Cipher disk
For thousands of years, people have used codes and ciphers to conceal the content of messages from those who weren't intended to read them. Diplomatic and military communications in particular needed to be kept secret from hostile eyes, however, private messages between others, including family members ane lovers, have used codes and ciphers.
Ciphers are communications where each character (letter or number) is replaced with another. Ciphers have been used for millenia. Julius Caesar created a cipher where he shifted every letter in his alphabet by 3 (e.g., "A" would equal "D", "B" would equal "E",etc.) and the recipient would reverse the process. This is now called a Caesar cipher in his honor.
Where all the same letters in a cipher are represented by the same cipher letter, such as in Julius Caesar's cipher, the cipher is termed simple substitution or monalphabetic substitution. Anolther form of cipher uses a scheme to have different letters appear for the same original letter, using some scheme thast both the sender and receiver underastand. These are called polyalphabetic substitution ciphers.
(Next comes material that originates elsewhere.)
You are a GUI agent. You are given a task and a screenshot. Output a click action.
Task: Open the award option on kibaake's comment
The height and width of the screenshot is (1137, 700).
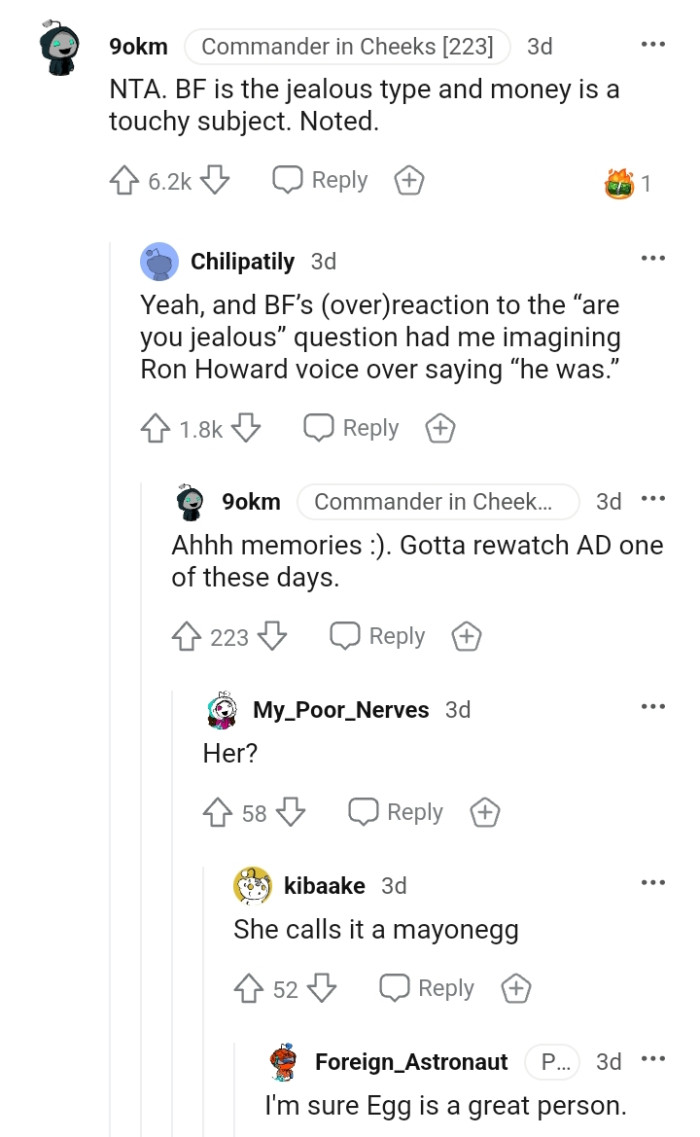515,989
In the 15th Century, Leon Battista Alberti developed a tool to help encipher and decipher messages. Rather than constructing a table with the regular and cipher alphabets on it, he created two circular scales, one smaller and on a disk that he mounted concentric to the larger circle. This enabled him to move the two alphabet scales relative to each other.
The cipher disk provided an easy way to change ciphers: merely moving the scales provided 26 ways to represent a letter, depending entirely on the position of the inner disk. The sender and the person receiving the messages would agree on a cipher key setting (e.g., the "G" in the regular alphabet would be positioned nect to the "Q" in the cipher alphabet).
In addition to simple substitution ciphers, the cipher disk opened the way for easy polyalphabetic ciphers. An easy way to do this is for the sender and the recipient to agree that a certain number of characters into the message, the scales would be shifted one character to the right, repeating the procedure every tenth letter. This would make it more difficult to crack, using statistical methods.
The cipher disk ansd its variants have been used since that time. Recently, they have been labeled "decoders" and have been used for novelties. Many of the cipher disks that were radio premiums were called "decoders."